L'idée d'un vieux monsieur exhibant fièrement dans son salon un pauvre bougre, non seulement tétraplégique mais qui de surcroît termina plombé puis empaillé, me fit sourire.
J'appris alors sur le tard l'existence de cette espèce d'oiseau, symbole des Alpes, malheureusement menacée (contrairement au crétin des Alpes qui lui se porte bien).

Lorsqu'on pense liberté, évasion, aventure, il n'est pas rare d'y associer ce vieux rêve de l'Homme, aujourd’hui bien banal, celui de voler.
J'ai eu relativement tôt cette attirance pour les activités en lien avec la nature, et plus particulièrement celles consistant à s'approprier des espaces qui ne nous sont naturellement pas accessibles.
L'été de mes 20 ans, environ 1 an avant mon accident, je sautais le pas et commençais mon initiation au parapente.
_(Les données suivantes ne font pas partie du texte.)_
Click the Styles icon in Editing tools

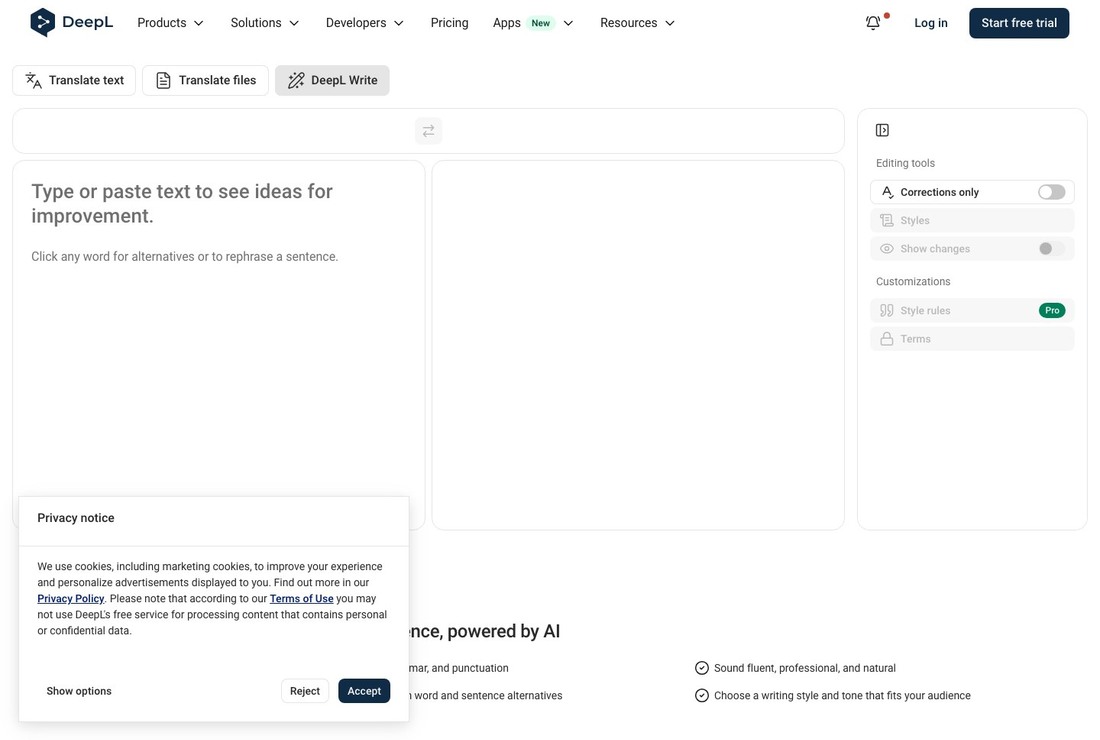click(887, 220)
Presque 7 années se sont écoulées lorsque j'écris cet article.
J'ai perdu des choses dans l'intervalle, et j'en ai gagné d'autres. Je ne suis plus exactement le même.
Mais cette soif d'étendre mes horizons, de bousculer les limites a persisté et s'est même probablement majorée avec mon handicap.
Yann, ami et moniteur de parapente, avait suite à mon accident rapidement passé la qualification permettant de faire voler en tandem les personnes en fauteuil.
Cependant les multiples projets à mener dans les suites ainsi que certains aléas météorologiques retardèrent notre envol.
En 2018, alors que j'était alité depuis plusieurs semaines pour un problème d'escarre, une idée mûrit peu à peu dans mon esprit : je volerai à nouveau.
J'avais besoin d'évasion, de quitter ce lit, cette immobilité pour de nouveaux horizons : je volerai à nouveau.
C'est durant l'été que nous avons pu tenter l'expérience.
Le rendez-vous était donné sur le site du Sapenay lors de la fête du club de parapente "entre ciel et terre". Julie, mon amie était elle aussi de la partie, c'était son premier baptême.
Un peu de monde pour aider au décollage, j'entend Yann dire "On y va" de son ton calme habituel, quelques pas d'élan et le sol qui s'éloigne doucement.
Enfin ! On y était, en l'air !
Plus de bitume, plus de marche, de trottoirs, de trou, de pente trop prononcée : je survolais tranquillement la forêt, bercé par le doux bruit du vent dans mes oreilles, savourant ce moment espiègle et complice.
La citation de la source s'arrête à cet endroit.